EXERCISE AIM -> Your task is to copy each line in the listing that includes the word "chilli".

··· THE INPUT ···

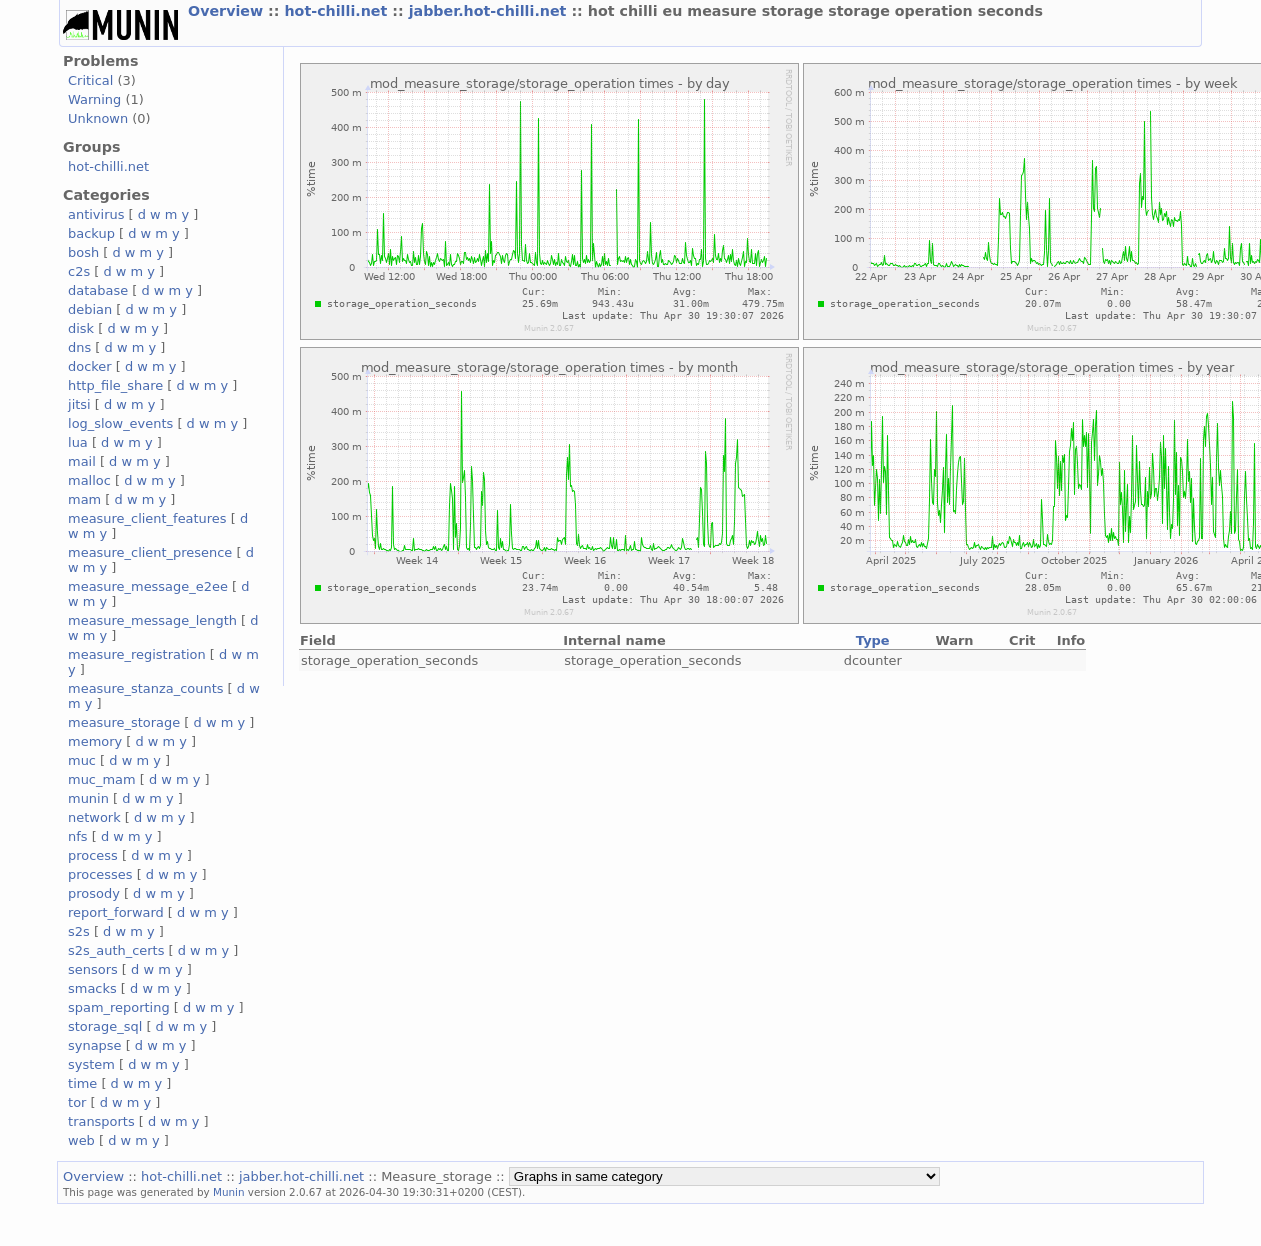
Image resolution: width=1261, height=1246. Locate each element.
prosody (94, 893)
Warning (94, 99)
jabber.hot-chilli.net (490, 11)
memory (95, 741)
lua (78, 442)
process (93, 855)
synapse (95, 1045)
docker (90, 366)
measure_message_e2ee (148, 586)
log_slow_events (120, 423)
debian (90, 309)
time (82, 1083)
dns (79, 347)
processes (100, 874)
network (94, 817)
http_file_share (115, 385)
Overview (228, 11)
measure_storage (124, 722)
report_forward (116, 912)
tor (77, 1102)
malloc (89, 480)
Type (873, 640)
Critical (90, 80)
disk (81, 328)
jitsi (79, 404)
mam (84, 499)
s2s (79, 931)
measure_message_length (152, 620)
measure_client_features (147, 518)
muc (82, 760)
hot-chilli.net (338, 11)
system (91, 1064)
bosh (83, 252)
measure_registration (137, 654)
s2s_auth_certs (116, 950)
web (81, 1140)
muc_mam (102, 779)
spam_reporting (119, 1007)
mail (82, 461)
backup (91, 233)
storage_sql (105, 1026)
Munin (229, 1192)
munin (88, 798)
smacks (92, 988)
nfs (78, 836)
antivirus (96, 214)
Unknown (98, 118)
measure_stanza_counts (145, 688)
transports (101, 1121)
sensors (93, 969)
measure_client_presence (150, 552)
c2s (79, 271)
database (98, 290)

···

TASK RESPONSE ->
jabber.hot-chilli.net (490, 11)
hot-chilli.net (338, 11)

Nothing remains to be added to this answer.